### [DOCUMENT PASSAGE]
Following approval of the Acquisition, the Vendors will each be receiving £807,496 nominal value of Consideration CLNs on Admission and Giuseppe d'Arcaise will be receiving 80,371,640 Consideration Shares and Andrė Vanyi-Robin will be receiving 84,063,920 Consideration Shares prior to the second anniversary of the Acquisition, which are to be pledged to Sophesa as security under a loan agreement to be entered into by each of the Vendors and Sophesa. Each of the Vendors has entered into and has agreed to procure that Sophesa shall enter into lock-in arrangements in relation to the Consideration Shares and the Consideration CLNs in which they will have an interest. Further details of the lock-in arrangements are set out below.

 

Following completion of the Acquisition, the operation and management of Adecq Digital will be governed by the Adecq Digital Shareholders Agreement.

 

Reasons for the Subscription and use of funds

The proceeds of the Subscription will be used to grow the Adecq Digital business, specifically to invest in its international sales activities, marketing, software engineers, project management and research and development. In addition, the Board intends to make certain debt repayments, to pay suppliers to the Adecq Digital business and to provide additional working capital for the Enlarged Group. Furthermore the Company will pay the professional fees incurred in respect of the Acquisition and the Subscription and certain bonuses and finder's fees to the Directors which have arisen as part of the Acquisition and the application for Admission.

 

Details of the Subscription

The Company has conditionally raised £4,750,000 (before expenses) through a Subscription for £4,750,000.00 nominal value of CLNs and 71,250,000 Subscription Warrants at a price of £100,000 per £100,000 nominal value of CLNs and 1,500,000 Subscription Warrants. The CLNs are secured by way of a fixed and floating charge over all the assets of the Company, including the shares in Adecq Digital to be acquired pursuant to the acquisition. The CLNs bear interest at an annual rate of 9%, payable in half yearly instalments on 30 June and 31 December in each year and which can at the option of the Company be rolled up into the principal amount of the CLNs. The CLNs are redeemable, if not converted, on 31 December 2015 and are convertible into fully paid Ordinary Shares at a rate of 0.4 pence per Ordinary Share. The Company is entitled, upon giving 60 days' notice to the noteholders, to redeem the whole or any part of the CLNs after the third anniversary of their issue if the average of the volume weighted price for an Ordinary Share as shown in the Daily Official List of the London Stock Exchange during the 30 business days prior to the date of the redemption notice is not less than 300 per cent. of the conversion price.

 

The Subscribers have entered into Subscription Letters pursuant to which they have conditionally agreed to subscribe for the Subscription CLNs and the Subscription Warrants. In the case of the Subscription Letter entered into by Jendens Holdings Limited as Subscriber, Jendens Holdings Limited has agreed to subscribe for its allocation of Subscription CLNs and Subscription Warrants subject to clawback by Jendens to satisfy valid subscriptions by alternative subscribers. The Subscribers will receive a commitment commission of three per cent of the nominal value of the CLNs to be subscribed pursuant to their Subscription Letters, and a further one per cent. of the nominal value of the CLNs to be subscribed pursuant to their Subscription Letters to be satisfied (conditionally on the passing of resolutions 3 and 6) by the issue of 35,625,000 Warrants to subscribe for Ordinary Shares at a price of 0.6 pence per Ordinary Share. The commitment commission is payable on Admission or upon the Introduction Agreement being terminated in accordance with its terms and will therefore be paid whether or not the Acquisition is completed and Admission occurs. If resolutions 3 and 6 are not passed, the entire commitment commission will be payable in cash.

### [STATED GOAL]
Please rewrite the paragraph in the acquisition passage above that begins "The proceeds of the Subscription" as a short list, keeping its main facts.

### [DATA PROVIDED]
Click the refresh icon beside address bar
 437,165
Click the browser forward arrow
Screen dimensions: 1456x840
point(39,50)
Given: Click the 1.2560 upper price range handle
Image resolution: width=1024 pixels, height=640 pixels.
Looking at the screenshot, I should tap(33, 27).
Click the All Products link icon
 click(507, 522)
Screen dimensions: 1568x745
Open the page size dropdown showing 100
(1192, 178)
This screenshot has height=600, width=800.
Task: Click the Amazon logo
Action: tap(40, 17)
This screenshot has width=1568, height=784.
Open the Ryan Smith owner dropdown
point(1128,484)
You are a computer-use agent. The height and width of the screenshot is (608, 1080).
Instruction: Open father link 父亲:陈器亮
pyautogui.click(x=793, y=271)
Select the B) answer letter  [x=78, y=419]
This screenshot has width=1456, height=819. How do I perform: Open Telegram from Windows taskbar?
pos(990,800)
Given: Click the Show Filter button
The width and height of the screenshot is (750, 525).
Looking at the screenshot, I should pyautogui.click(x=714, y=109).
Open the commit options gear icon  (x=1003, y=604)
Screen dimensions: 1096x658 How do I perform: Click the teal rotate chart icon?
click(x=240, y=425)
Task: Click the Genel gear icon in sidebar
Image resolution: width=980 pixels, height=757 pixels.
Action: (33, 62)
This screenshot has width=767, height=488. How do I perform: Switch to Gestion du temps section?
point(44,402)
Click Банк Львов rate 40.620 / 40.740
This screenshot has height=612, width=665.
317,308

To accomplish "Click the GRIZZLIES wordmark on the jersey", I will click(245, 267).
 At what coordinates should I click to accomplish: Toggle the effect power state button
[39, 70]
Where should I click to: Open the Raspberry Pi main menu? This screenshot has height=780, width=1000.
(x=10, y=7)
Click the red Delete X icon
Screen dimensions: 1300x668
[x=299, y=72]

### [THE RESPONSE]
Uses of the Subscription proceeds:
- Grow the Adecq Digital business by investing in international sales, marketing, software engineers, project management, and research and development
- Make certain debt repayments
- Pay suppliers to the Adecq Digital business
- Provide additional working capital for the Enlarged Group
- Pay the professional fees incurred for the Acquisition and the Subscription
- Pay certain bonuses and finder's fees to the Directors arising from the Acquisition and the application for Admission